Nonscientist Ruth Marcus, writing for the Washington Post, declared that Rubio’s words “undermine his other assertion,” namely “that he is prepared to be president.” Juliet Lapidos, also lacking in scientific expertise, went so far as to assert, in a New York Times blog post, that Rubio had “disqualified himself” from the presidency. . . .
[T]hey’re entirely typical of the genre of global-warmist opinion journalism, in which ignorant journalists taunt politicians for their ignorance but have no argument beyond an appeal to authority. . . .
Appeals to authority aren’t necessarily fallacious, except in the realm of formal deductive logic, where they entail adopting the unfounded premise that the authority is infallible. . . .
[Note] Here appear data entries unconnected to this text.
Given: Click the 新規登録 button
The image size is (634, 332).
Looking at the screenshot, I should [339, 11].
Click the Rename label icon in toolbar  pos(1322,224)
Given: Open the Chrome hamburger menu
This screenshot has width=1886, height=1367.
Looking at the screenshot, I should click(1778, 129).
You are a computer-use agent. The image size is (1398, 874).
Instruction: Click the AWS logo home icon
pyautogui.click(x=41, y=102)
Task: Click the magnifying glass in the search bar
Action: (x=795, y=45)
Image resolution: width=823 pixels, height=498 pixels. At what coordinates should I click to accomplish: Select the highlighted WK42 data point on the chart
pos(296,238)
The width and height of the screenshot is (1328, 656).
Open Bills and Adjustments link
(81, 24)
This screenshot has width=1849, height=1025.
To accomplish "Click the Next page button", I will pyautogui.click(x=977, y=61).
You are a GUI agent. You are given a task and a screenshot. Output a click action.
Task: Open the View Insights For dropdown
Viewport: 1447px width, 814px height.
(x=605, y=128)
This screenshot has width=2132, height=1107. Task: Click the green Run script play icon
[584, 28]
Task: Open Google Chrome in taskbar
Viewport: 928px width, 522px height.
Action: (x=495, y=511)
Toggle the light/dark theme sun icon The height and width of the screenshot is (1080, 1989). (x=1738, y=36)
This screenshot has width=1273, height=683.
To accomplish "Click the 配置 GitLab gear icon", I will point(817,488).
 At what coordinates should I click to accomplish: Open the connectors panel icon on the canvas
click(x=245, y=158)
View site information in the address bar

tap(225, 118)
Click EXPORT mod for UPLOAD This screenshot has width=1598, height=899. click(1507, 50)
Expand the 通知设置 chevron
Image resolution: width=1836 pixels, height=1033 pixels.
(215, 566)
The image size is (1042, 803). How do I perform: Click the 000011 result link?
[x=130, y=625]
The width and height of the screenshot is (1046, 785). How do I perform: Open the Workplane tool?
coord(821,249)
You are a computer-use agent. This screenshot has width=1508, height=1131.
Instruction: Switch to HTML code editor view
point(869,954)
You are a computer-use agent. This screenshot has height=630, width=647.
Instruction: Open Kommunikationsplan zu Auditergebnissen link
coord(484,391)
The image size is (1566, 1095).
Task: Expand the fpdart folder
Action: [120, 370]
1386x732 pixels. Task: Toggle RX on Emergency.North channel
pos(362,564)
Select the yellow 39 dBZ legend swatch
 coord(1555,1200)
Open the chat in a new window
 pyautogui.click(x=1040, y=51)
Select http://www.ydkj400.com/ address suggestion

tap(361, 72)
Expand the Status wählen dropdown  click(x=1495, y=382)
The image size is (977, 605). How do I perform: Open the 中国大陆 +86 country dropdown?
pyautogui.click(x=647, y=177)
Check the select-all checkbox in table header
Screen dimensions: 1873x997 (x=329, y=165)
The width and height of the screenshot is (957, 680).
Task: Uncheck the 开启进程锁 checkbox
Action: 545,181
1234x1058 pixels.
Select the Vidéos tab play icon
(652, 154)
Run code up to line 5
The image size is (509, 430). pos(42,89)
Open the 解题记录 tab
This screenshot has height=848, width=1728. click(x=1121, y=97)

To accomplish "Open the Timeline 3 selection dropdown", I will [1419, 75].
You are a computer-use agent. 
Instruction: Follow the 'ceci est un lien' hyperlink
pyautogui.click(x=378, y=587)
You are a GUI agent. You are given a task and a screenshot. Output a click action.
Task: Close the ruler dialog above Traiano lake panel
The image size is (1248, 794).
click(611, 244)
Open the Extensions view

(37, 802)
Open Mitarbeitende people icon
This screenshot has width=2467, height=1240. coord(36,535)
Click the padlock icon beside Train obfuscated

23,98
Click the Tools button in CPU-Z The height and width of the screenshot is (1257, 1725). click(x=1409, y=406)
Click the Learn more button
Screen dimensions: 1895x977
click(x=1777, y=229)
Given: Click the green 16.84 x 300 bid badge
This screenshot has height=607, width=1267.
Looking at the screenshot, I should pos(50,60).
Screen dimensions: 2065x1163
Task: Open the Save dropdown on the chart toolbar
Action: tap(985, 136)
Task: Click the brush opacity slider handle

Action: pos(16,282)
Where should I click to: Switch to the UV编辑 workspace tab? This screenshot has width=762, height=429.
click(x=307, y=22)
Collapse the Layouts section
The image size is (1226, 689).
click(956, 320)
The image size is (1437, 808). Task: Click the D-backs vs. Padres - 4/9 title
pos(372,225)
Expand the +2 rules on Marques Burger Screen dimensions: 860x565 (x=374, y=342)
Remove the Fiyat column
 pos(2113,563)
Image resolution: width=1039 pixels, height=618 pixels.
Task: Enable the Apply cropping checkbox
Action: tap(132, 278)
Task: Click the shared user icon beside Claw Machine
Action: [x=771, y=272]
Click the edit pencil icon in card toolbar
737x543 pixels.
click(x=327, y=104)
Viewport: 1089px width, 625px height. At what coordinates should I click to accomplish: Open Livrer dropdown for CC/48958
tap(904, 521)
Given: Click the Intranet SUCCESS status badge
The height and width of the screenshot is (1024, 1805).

Read the whole thing. Conservatives are often accused of being “anti-intellectual” for the very reason that we are suspicious of the kind of “expertise” which demands that we accept tendentious claims without criticism, skepticism or dissent. But our skepticism toward climate-change doomsayers is not a reflection of conservative ignorance — quite the opposite. There is a well-established pattern, dating back to the 19th century (if not earlier) of erroneous “consensus” among self-appointed scientific “experts,” and it is our knowledge of this pattern — repeat, knowledge, not ignorance — that leads us to be skeptical of global-warming Chicken Little prophecies.
The sky is (probably) not falling. Earth’s atmosphere is (probably) large enough to absorb anthropogenic CO2 emissions without catastrophic damage. The result of global warming will (probably) not resemble any of the doomsayers’ predictions, and it is entirely possible that the global warming trend is not actually anthropogenic, but is instead mostly the result of normal variation in Earth’s temperatures. Inaccuracy in measurement, misguided computer modeling, flawed theories and other methodological errors (probably) explain most or all of the “science” that claims we are hurtling toward an impending man-made climate disaster.
Conservatives skeptical of climate-change doomsaying should not let themselves be bullied by arrogant “experts,” nor by the naive “intellectual” apostles of this Chicken Little cult.